Activity: Quote word for word from the line holding "1280x420 pixels." to the last line below, including both, and omit any pictures.
· · ·
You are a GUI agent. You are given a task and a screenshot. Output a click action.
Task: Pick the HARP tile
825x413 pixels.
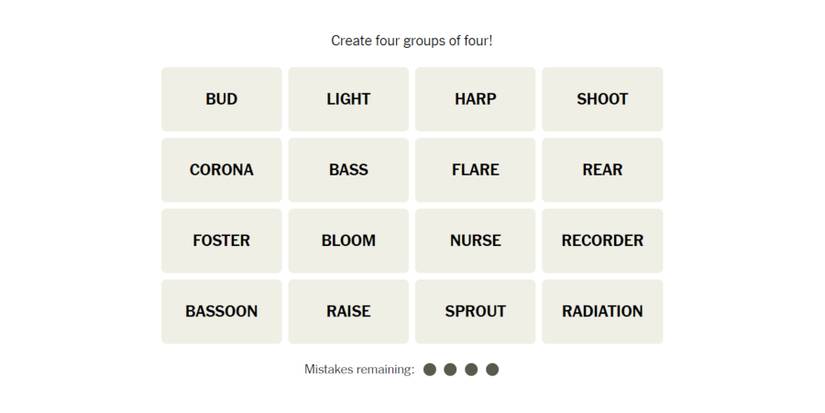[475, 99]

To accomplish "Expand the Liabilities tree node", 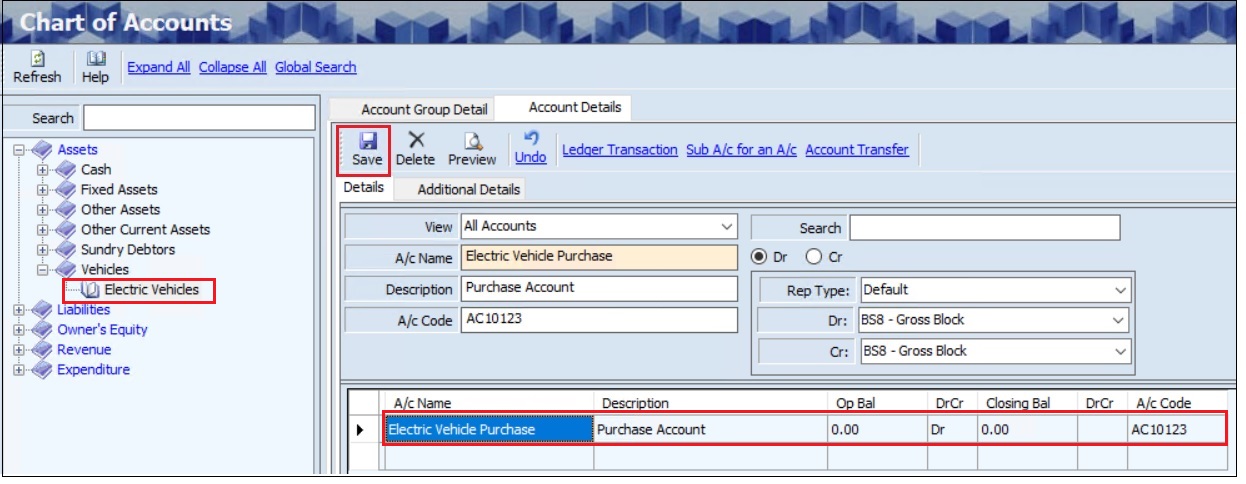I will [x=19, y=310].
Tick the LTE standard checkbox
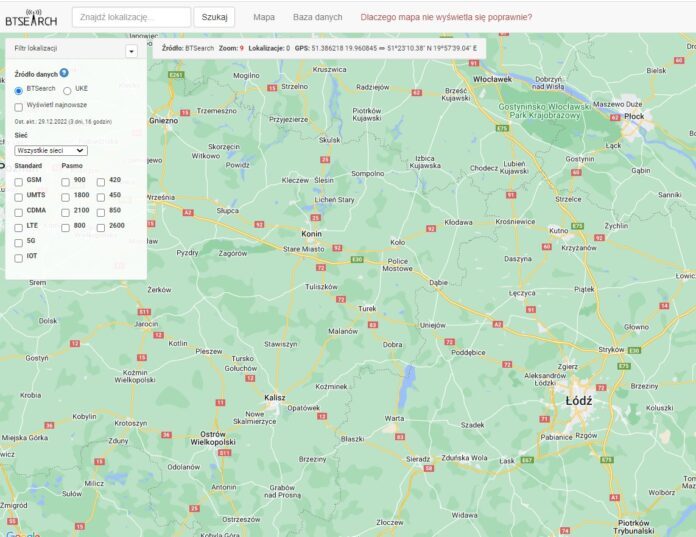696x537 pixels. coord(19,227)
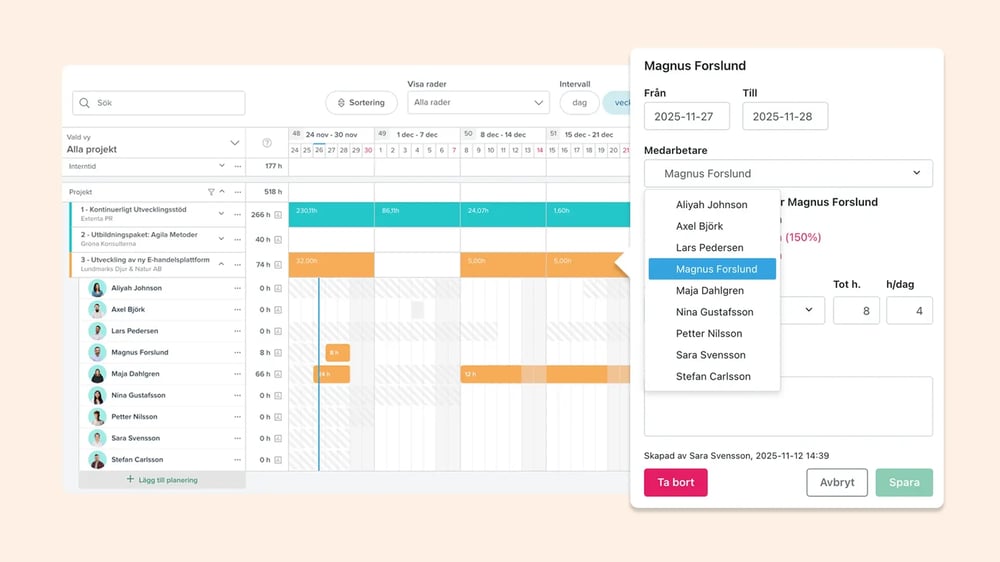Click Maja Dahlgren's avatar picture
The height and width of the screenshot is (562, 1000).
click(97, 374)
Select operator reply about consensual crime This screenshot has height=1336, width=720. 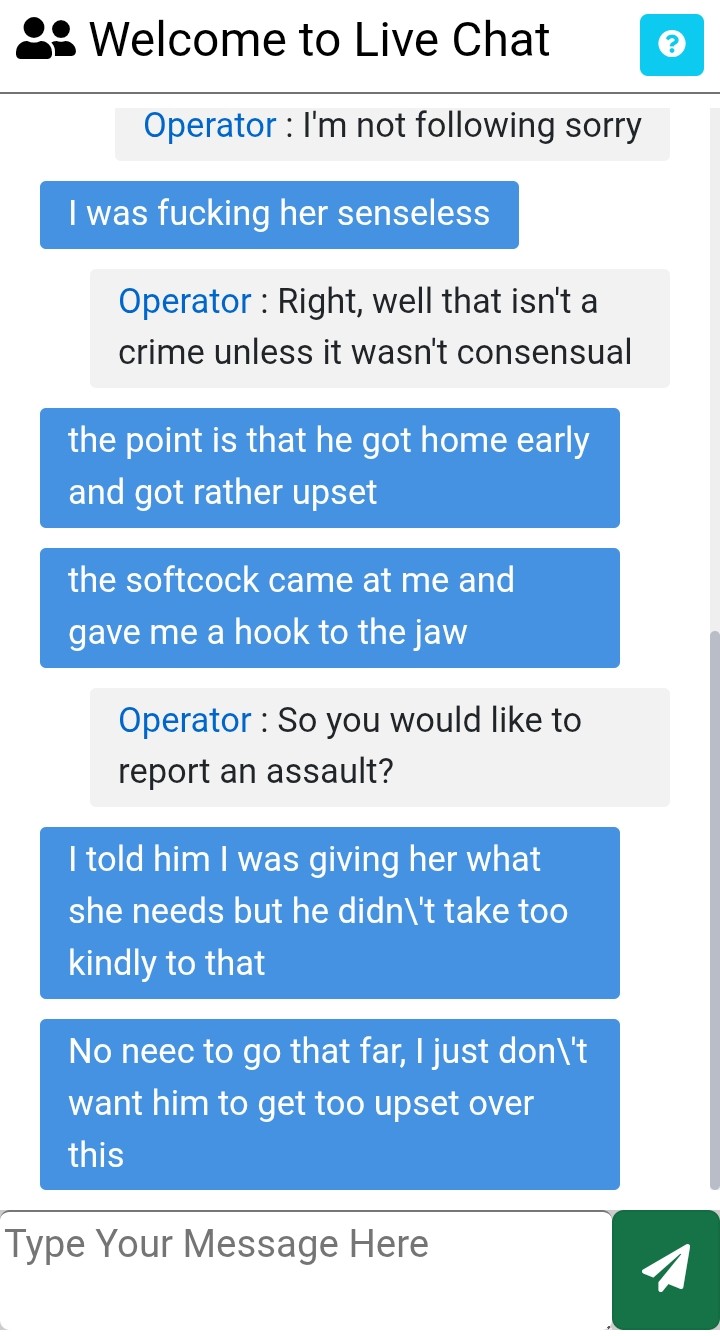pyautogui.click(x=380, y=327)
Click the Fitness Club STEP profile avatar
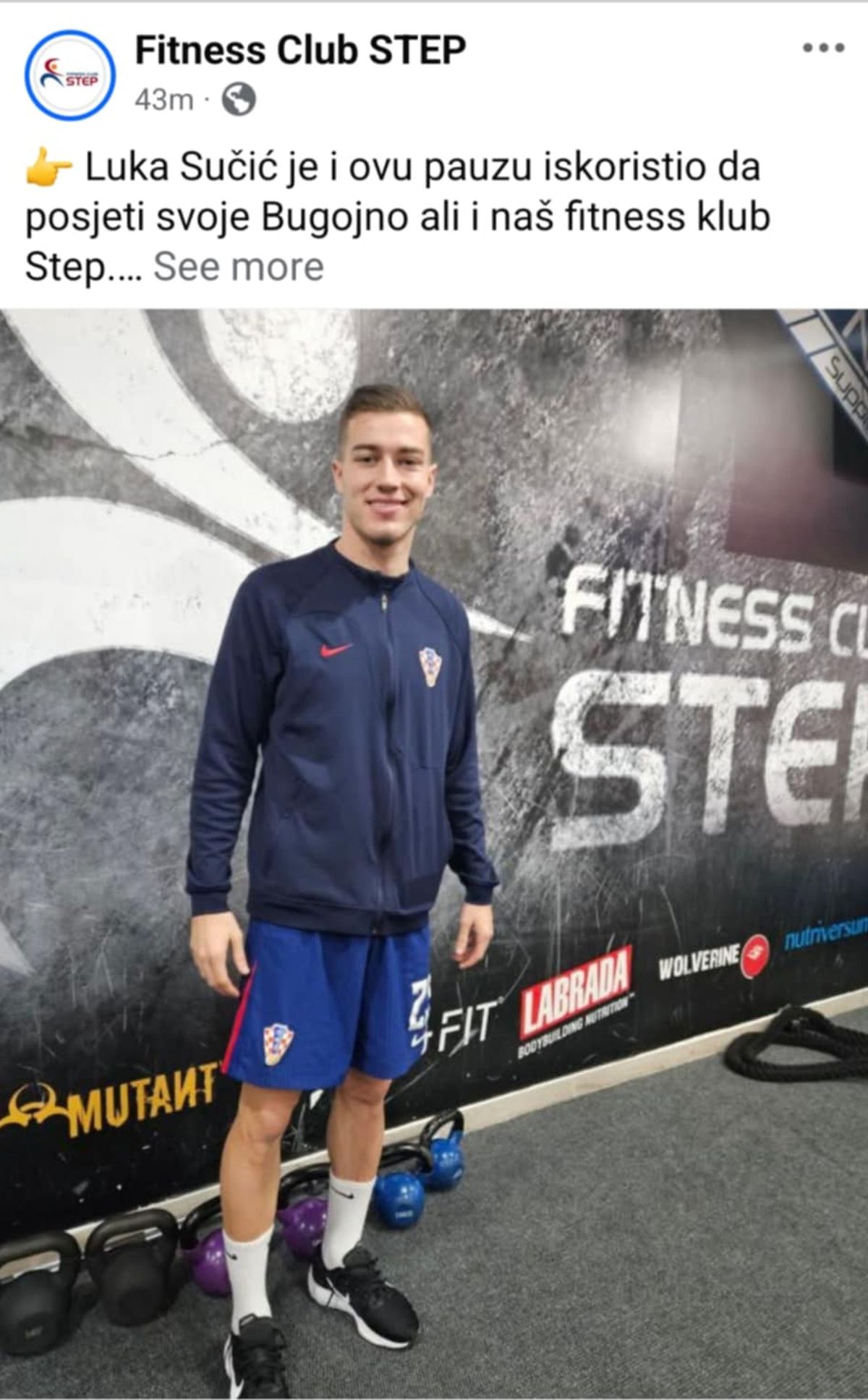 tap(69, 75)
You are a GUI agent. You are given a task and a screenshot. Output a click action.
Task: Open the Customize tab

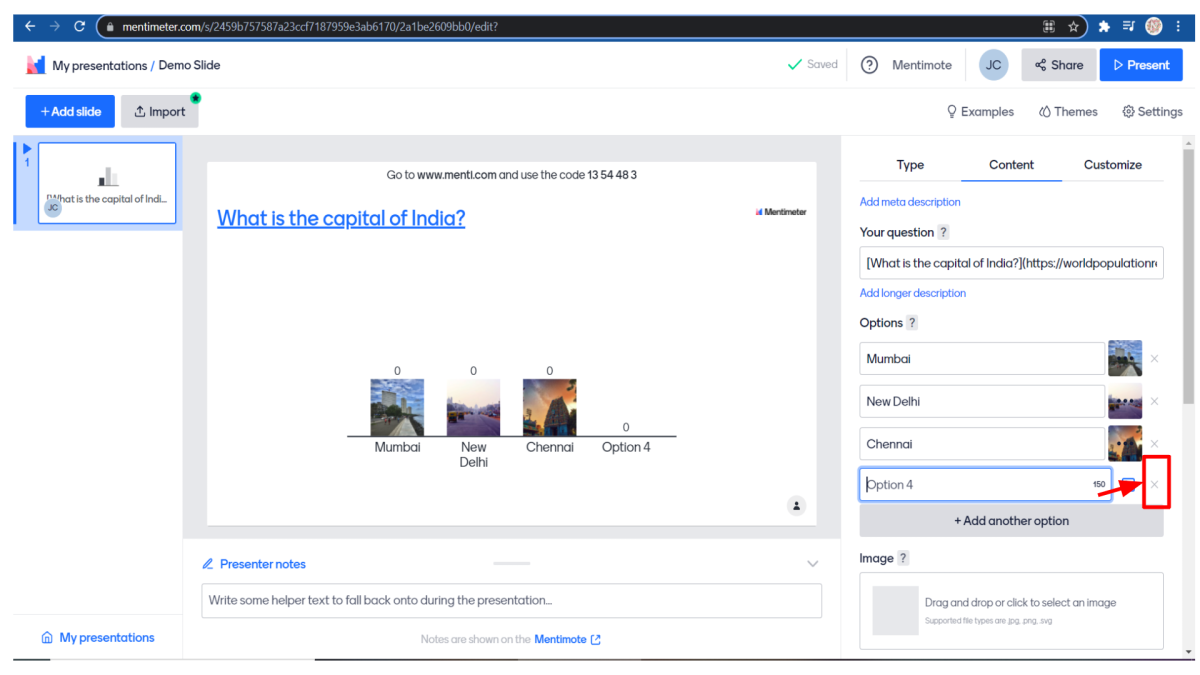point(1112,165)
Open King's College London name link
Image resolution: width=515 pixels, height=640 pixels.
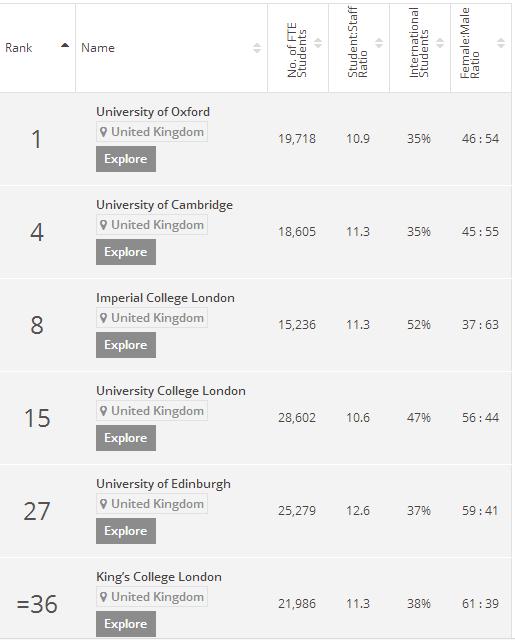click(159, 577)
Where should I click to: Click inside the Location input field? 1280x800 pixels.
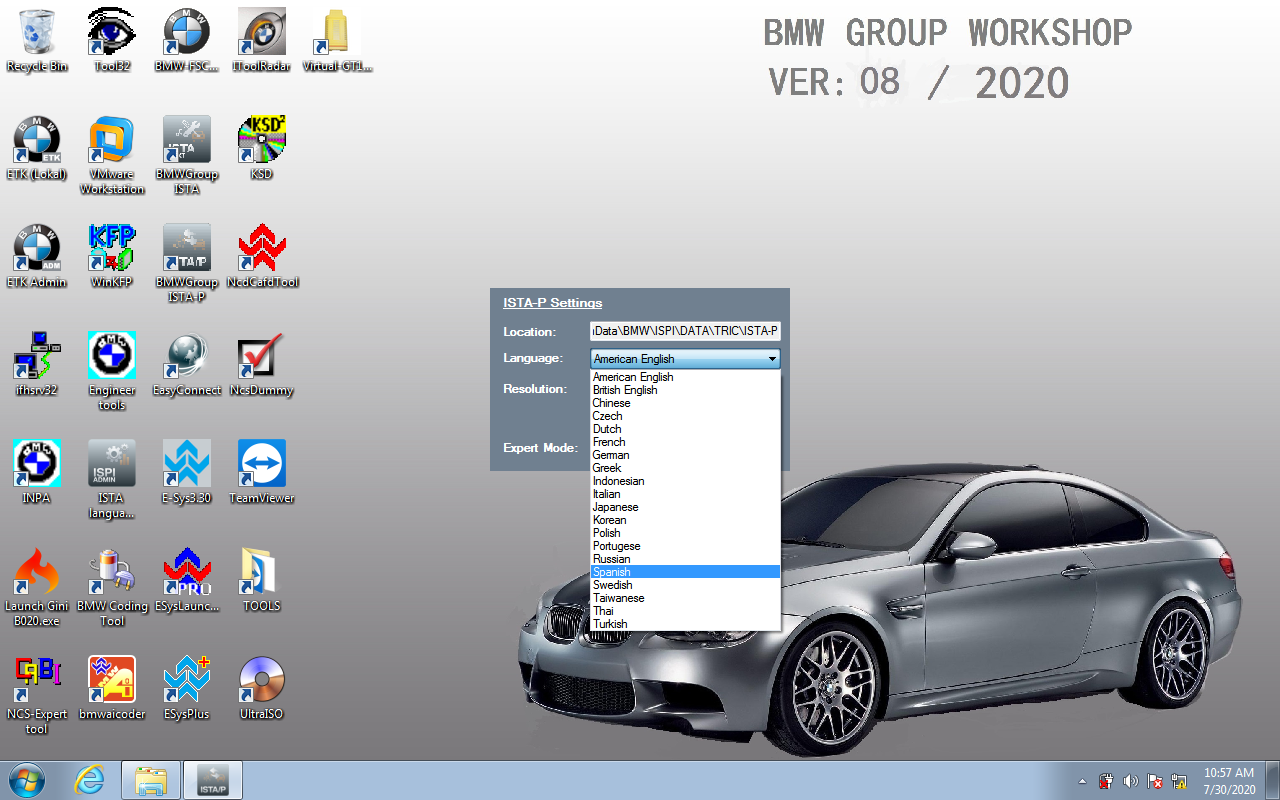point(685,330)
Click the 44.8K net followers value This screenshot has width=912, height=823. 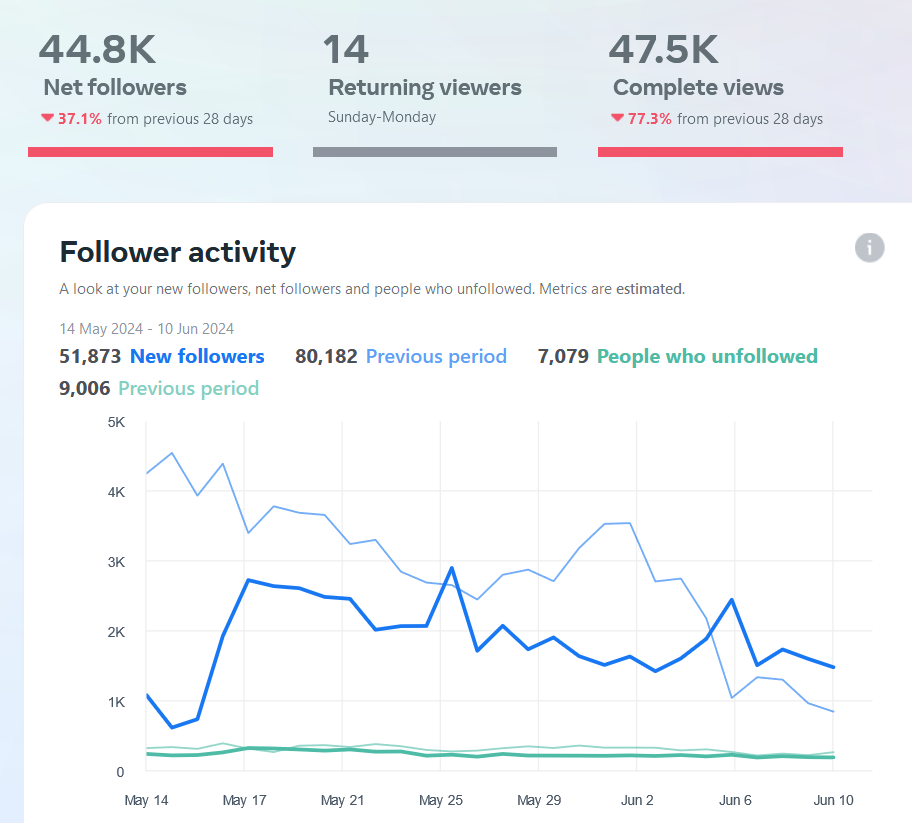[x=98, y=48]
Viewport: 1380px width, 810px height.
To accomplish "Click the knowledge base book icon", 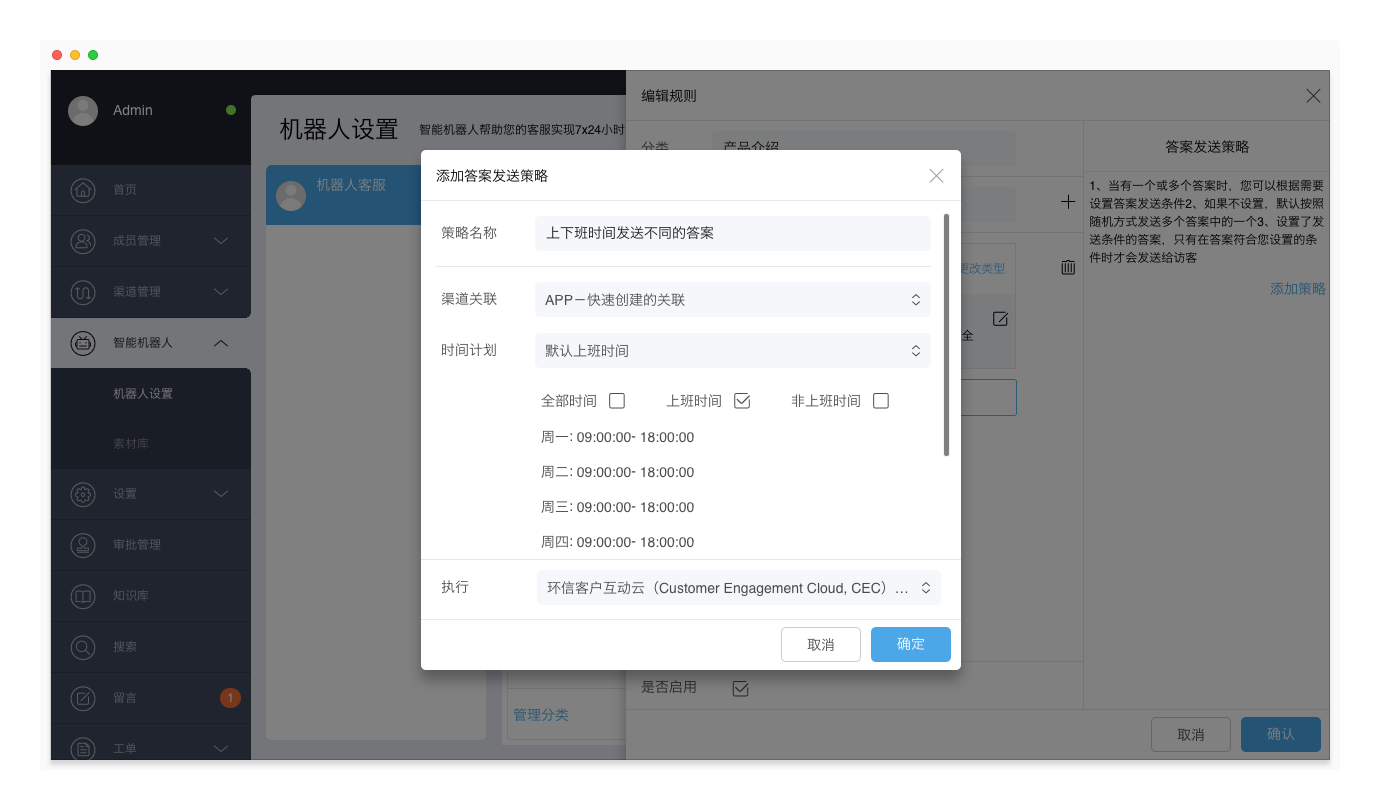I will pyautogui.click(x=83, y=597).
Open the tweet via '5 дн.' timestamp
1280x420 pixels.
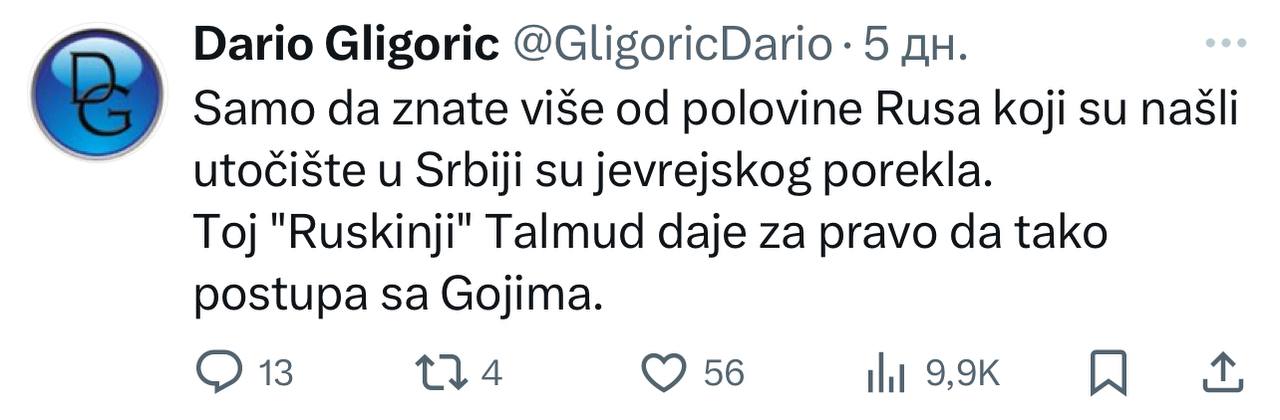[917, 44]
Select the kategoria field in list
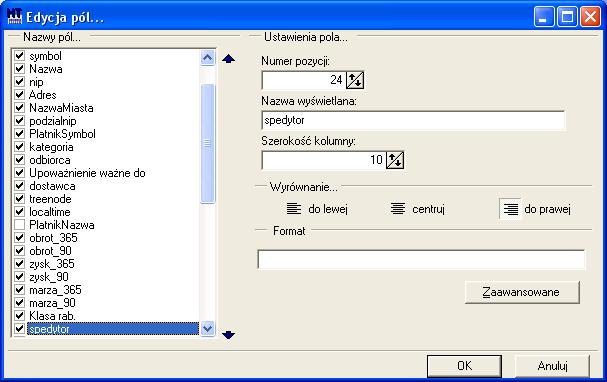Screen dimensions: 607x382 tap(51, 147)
· · ·
Answer space:
1280x420 pixels.
[917, 44]
Select the kategoria field in list
Screen dimensions: 607x382 tap(51, 147)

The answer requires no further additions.